Precautions for Teriflunomide

Teriflunomide (Teriflunomide) is administered by the oral route. During treatment with this drug, patients need to pay attention to hepatotoxicity, embryotoxicity, bone marrow effects/possibility of immunosuppression/infection, allergic reactions, skin reactions, drug reactions with eosinophilia and systemic symptoms, peripheral neuropathy and other problems.

1. Hepatotoxicity: Patients treated with teriflunomide after marketing have developed clinically significant and potentially life-threatening liver injury, including acute liver failure requiring transplantation. Patients with preexisting liver disease and patients taking other hepatotoxic drugs may be at increased risk of liver injury while taking teriflunomide. Clinically significant hepatic injury may occur at any time during teriflunomide treatment. Especially in patients with symptoms of abnormal liver function, such as unexplained nausea, vomiting, abdominal pain, fatigue, anorexia or jaundice and/or dark urine, teriflunomide should be discontinued.

2. Embryotoxicity: Teriflunomide taken by pregnant women may cause harm to the fetus. In animal reproduction studies in a variety of species, teriflunomide has been teratogenic and embryolethal at plasma exposures similar to or below the maximum recommended human dose of 14 mg/day. Before initiating treatment with teriflunomide in females of reproductive potential, exclude pregnancy.

3. Procedure for accelerated elimination of teriflunomide: Teriflunomide is slowly eliminated from plasma. Without an accelerated elimination procedure, it would take an average of 8 months to reach a plasma concentration below 0.02 mg/L, although due to individual differences in drug clearance, it may take up to 2 years. Accelerated elimination procedures may be used at any time after discontinuation of teriflunomide. If a patient responds to teriflunomide treatment, use of an accelerated elimination procedure may result in disease recurrence.

4. Bone marrow effects/Potential for immunosuppression/Infection: Patients with acute or chronic active infection should not start treatment until the infection has resolved. If a patient develops a serious infection, consider withholding teriflunomide therapy and using an accelerated elimination protocol. Teriflunomide is not recommended in patients with severe immunodeficiency, bone marrow disease, or severe, uncontrolled infection. The use of certain immunosuppressive drugs is associated with an increased risk of malignancy, particularly lymphoproliferative disorders. Teriflunomide may cause immunosuppression.

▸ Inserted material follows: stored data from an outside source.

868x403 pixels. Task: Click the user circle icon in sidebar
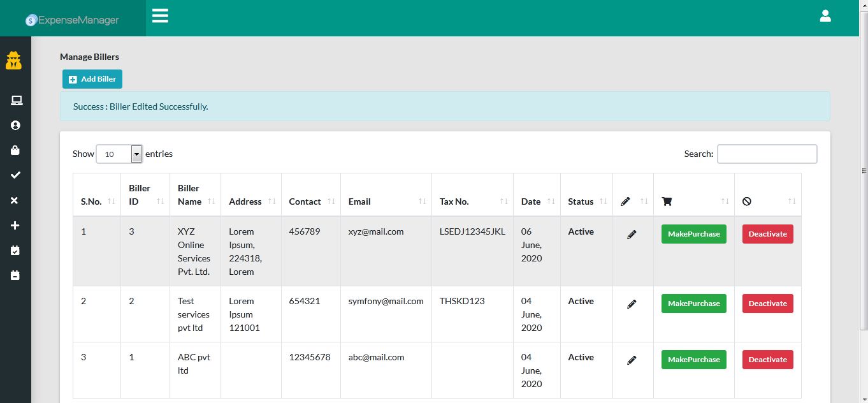pyautogui.click(x=16, y=126)
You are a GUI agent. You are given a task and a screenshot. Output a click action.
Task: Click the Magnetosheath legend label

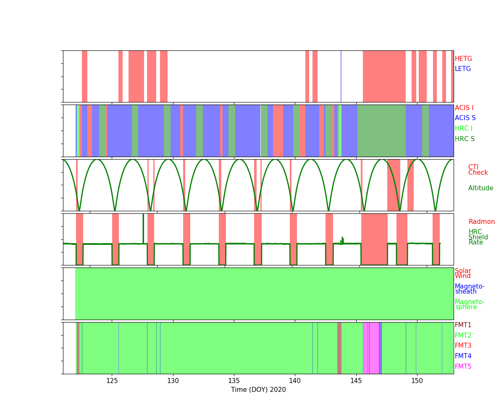point(470,289)
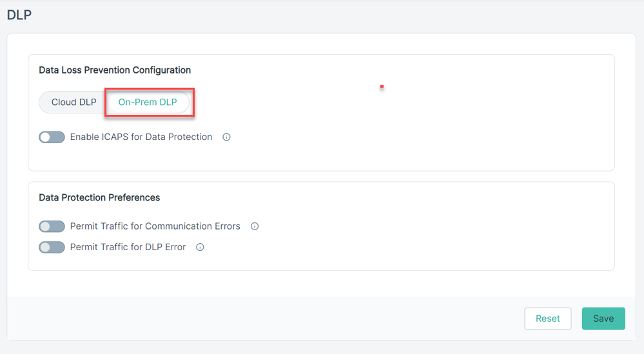
Task: Click the Data Loss Prevention Configuration heading
Action: [115, 70]

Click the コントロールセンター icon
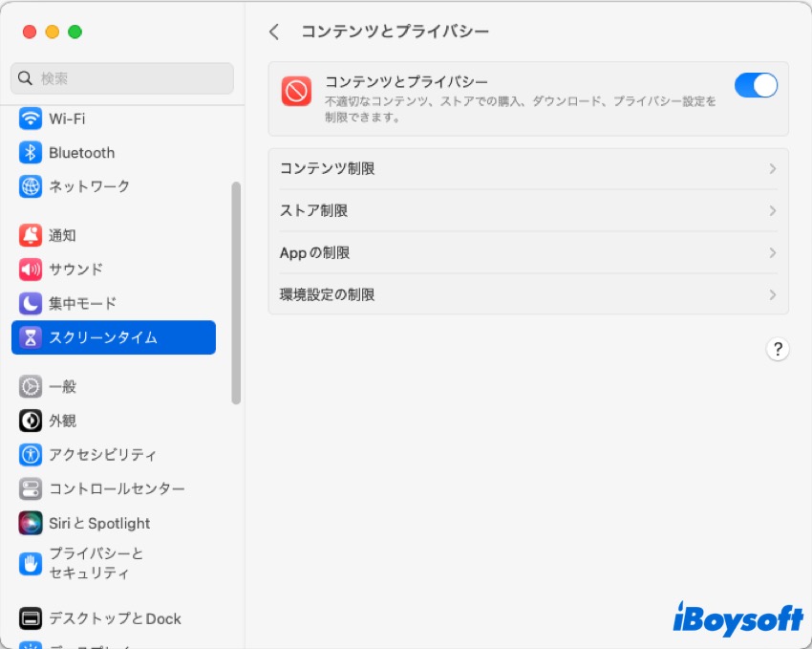31,488
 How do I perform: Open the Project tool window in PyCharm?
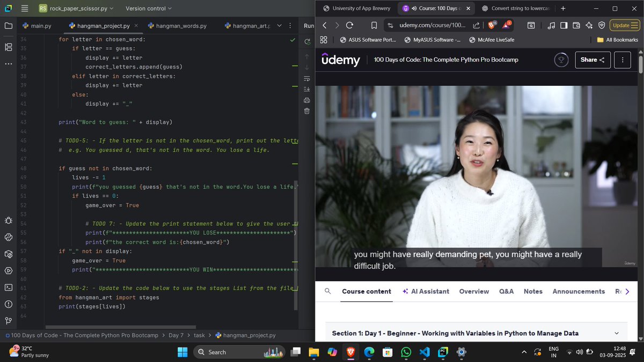8,25
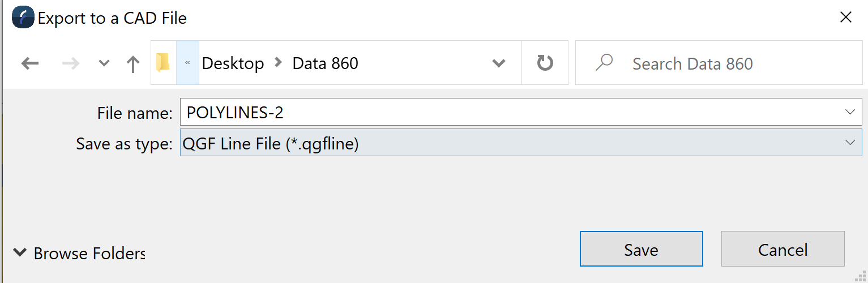868x283 pixels.
Task: Open the Save as type dropdown
Action: pyautogui.click(x=850, y=143)
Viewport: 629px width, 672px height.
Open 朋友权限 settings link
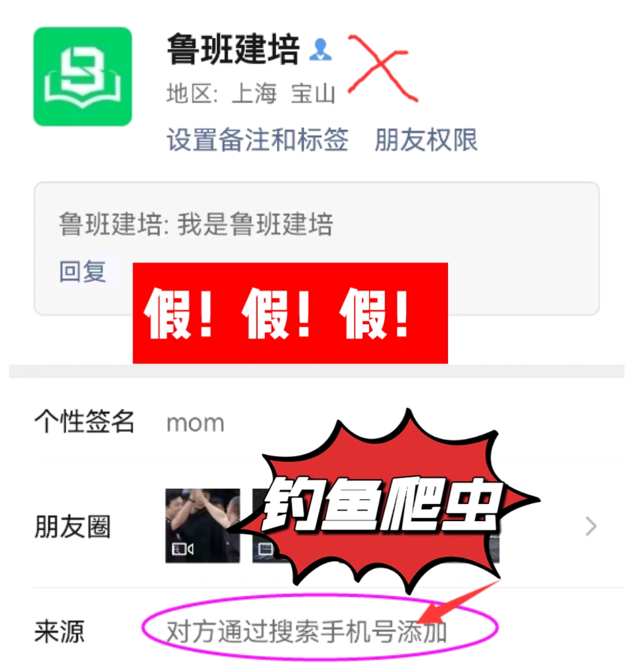pyautogui.click(x=426, y=140)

5. Anaphylaxis: Teriflunomide can cause allergic reactions and severe allergic reactions. Signs and symptoms include difficulty breathing, urticaria, and angioedema, including in the lips, eyes, throat, and tongue.

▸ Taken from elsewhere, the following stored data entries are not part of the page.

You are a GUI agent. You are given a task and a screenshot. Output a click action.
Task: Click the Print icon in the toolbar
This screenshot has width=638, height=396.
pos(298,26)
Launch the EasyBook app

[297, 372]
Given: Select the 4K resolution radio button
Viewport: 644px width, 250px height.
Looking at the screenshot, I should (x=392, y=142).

6. Severe skin reactions: Including Stevens-Johnson syndrome (SJS), toxic epidermal necrolysis (TEN), and drug reactions accompanied by eosinophilia and systemic symptoms.

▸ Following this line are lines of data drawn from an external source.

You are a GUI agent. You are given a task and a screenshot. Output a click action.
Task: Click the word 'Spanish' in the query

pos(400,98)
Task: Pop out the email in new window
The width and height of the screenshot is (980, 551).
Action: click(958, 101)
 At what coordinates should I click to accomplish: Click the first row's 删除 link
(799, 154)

7. Drug reactions associated with eosinophilia and systemic symptoms: Also known as multi-organ hypersensitivity reactions, patients should discontinue teriflunomide unless an alternative cause of the signs or symptoms is identified and accelerated elimination procedures are immediately initiated, in which case the patient should not be exposed to teriflunomide again.

8. Peripheral neuropathy: Age over 60 years, combined with neurotoxic drugs and diabetes may increase the risk of peripheral neuropathy. If a patient taking teriflunomide develops symptoms consistent with peripheral neuropathy, such as bilateral numbness or tingling in the hands or feet, consider discontinuing teriflunomide therapy and performing an accelerated elimination procedure.